:: SUPPLIED PASSAGE

In Banner Health, a Board panel majority concluded that an “Interview of Complainant” form used by the employer in conducting workplace investigations violated employees’ Section 7 rights under the National Labor Relations Act by requesting interviewees not to discuss the matter with their coworkers while the investigation was continuing. The interview form’s introduction for all interviews directed the investigator to advise all interviewees that their conversation was confidential and that they should not discuss the conversation with their coworkers while the investigation was ongoing, because “when people are talking, it is difficult to do a fair investigation and separate facts from rumors.” The form further advised the investigator to notify interviewees that “any attempt to influence the outcome of the investigation, any retaliation against anyone who participates, any provision of false information or failure to be forthcoming can be the basis for corrective action up to and including termination.”
At the unfair labor practice hearing, the employer’s human resources representative testified that she had given the prescribed confidentiality instructions on at least six occasions during her 13-month tenure and that she made those requests based on the type of investigation she was conducting, citing as examples sexual harassment cases and cases involving “sensitive situations” like hostile work environment or allegations of abuse.
In his decision, the NLRB’s Administrative Law Judge Jay Pollack found that the employer’s use of the confidentiality form was intended to “protect the integrity of the investigation” and was “analogous to the sequestration rule so that employees give their own version of the facts and not what they heard another say. I find that Respondent has a legitimate business reason for making this suggestion. Accordingly, I find no violation.”
On appeal, the Board majority rejected the ALJ’s findings:
Employees have a Section 7 right to discuss discipline or ongoing disciplinary investigations involving themselves or coworkers. Such discussions are vital to employees’ ability to aid one another in addressing employment terms and conditions with their employer. See generally, Fresh and Easy Neighborhood Market, 361 NLRB No. 12, slip op. at 5-6 (2014). Accordingly, an employer may restrict those discussions only where the employer shows that it has a legitimate and substantial business justification that outweighs employees’ Section 7 rights. Hyundai America Shipping Agency, 357 NLRB No. 80, slip op. at 15 (2011). In Hyundai, the Board reaffirmed that it is the employer’s responsibility to first determine whether in any given investigation witnesses need protection, evidence is in danger of being destroyed, testimony is in danger of being fabricated and there is a need to prevent a cover up. Only if the [employer] determines that such a corruption of its investigation would likely occur without confidentiality is the [employer] then free to prohibit its employees from discussing these matters among themselves.

::::
:: SUPPLIED RECORDS

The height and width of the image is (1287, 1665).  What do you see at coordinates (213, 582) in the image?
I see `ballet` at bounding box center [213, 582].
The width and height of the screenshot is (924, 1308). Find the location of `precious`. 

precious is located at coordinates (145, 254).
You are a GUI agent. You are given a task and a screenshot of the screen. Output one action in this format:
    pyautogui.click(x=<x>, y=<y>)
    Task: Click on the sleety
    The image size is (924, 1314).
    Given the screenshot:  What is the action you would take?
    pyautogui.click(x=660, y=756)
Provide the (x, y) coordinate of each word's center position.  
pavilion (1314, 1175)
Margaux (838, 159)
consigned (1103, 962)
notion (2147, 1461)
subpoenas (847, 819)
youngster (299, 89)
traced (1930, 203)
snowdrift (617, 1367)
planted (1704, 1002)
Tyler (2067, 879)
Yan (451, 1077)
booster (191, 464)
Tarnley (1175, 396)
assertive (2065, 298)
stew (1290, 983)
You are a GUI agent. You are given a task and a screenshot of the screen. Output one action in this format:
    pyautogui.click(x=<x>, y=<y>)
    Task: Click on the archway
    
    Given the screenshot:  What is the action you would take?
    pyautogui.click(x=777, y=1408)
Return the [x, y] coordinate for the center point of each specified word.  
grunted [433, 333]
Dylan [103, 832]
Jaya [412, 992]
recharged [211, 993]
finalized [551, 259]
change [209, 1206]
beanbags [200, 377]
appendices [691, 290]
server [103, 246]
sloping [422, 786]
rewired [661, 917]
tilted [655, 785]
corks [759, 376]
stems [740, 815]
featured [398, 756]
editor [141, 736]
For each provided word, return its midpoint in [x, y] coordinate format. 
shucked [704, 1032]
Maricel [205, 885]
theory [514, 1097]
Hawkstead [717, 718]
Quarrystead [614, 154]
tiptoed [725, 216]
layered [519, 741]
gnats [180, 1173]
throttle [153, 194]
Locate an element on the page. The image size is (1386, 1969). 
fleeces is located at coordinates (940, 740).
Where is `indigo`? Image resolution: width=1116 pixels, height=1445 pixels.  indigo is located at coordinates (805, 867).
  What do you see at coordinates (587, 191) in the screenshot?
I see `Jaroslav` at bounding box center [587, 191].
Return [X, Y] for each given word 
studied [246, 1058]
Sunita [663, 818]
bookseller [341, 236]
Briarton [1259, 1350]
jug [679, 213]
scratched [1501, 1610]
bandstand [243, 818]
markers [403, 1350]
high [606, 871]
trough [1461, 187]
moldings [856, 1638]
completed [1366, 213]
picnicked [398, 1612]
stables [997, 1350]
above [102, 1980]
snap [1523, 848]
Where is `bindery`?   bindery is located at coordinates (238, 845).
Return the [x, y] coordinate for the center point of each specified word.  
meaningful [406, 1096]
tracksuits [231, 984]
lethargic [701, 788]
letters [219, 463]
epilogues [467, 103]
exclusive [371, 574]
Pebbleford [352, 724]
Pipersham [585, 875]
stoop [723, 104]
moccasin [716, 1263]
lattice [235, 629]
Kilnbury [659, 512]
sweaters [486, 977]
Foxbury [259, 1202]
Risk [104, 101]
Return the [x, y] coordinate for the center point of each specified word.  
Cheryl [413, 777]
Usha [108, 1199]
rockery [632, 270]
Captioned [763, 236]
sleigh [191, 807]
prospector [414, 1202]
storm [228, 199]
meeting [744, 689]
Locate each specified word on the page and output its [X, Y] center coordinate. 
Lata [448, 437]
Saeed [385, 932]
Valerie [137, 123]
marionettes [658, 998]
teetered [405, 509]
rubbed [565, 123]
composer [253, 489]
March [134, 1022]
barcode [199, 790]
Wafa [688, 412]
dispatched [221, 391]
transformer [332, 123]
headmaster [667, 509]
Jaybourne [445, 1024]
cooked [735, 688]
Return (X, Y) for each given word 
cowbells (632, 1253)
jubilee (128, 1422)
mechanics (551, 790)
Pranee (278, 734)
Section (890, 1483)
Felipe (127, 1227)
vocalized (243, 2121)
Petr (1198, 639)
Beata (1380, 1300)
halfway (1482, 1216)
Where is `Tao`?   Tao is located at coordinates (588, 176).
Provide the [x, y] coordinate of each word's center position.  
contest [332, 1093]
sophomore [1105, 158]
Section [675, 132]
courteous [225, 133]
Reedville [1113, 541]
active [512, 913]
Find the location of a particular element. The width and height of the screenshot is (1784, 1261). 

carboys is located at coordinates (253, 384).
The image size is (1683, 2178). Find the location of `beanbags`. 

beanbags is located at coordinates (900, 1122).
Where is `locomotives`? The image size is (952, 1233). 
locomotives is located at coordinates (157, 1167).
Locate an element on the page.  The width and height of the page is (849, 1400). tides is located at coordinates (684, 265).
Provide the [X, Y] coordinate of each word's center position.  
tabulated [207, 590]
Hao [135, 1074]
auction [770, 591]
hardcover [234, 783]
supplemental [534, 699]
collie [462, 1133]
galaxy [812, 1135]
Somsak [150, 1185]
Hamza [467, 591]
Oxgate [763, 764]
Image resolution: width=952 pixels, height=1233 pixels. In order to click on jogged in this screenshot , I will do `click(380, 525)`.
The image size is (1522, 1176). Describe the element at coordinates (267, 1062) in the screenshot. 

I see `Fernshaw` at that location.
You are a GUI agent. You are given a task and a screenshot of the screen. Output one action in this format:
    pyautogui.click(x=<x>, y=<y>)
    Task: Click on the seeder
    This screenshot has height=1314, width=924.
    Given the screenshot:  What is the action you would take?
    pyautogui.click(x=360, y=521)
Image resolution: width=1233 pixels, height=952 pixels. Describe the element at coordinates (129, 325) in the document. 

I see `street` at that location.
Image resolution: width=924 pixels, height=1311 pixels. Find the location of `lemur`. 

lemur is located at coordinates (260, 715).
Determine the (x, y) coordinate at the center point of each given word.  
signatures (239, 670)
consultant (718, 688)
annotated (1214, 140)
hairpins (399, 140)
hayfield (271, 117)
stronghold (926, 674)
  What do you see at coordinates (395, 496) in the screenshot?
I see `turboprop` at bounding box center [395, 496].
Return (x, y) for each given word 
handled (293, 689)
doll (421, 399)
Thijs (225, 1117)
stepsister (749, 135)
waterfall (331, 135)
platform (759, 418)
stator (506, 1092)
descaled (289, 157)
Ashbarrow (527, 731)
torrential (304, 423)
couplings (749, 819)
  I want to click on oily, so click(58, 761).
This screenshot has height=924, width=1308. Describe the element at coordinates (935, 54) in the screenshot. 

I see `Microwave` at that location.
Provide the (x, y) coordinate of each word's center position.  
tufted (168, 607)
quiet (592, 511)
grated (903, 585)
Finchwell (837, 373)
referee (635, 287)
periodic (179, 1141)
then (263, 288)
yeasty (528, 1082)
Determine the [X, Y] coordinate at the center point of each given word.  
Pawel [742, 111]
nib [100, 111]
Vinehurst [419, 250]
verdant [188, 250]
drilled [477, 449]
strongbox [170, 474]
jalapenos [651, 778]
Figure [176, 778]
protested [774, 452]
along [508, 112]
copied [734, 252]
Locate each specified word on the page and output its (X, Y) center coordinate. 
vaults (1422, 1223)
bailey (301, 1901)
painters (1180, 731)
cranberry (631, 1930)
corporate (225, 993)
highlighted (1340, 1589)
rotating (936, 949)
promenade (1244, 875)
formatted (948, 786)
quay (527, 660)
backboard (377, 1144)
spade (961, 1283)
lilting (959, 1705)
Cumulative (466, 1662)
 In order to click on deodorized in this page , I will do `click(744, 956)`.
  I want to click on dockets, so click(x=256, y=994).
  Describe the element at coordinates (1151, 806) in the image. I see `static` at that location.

::::

- _OBJECTIVE_:
In the Banner Health passage, how many times did the employer's human resources representative say she had given the confidentiality instructions?

- _ANSWER_:
At least six times during her 13-month tenure.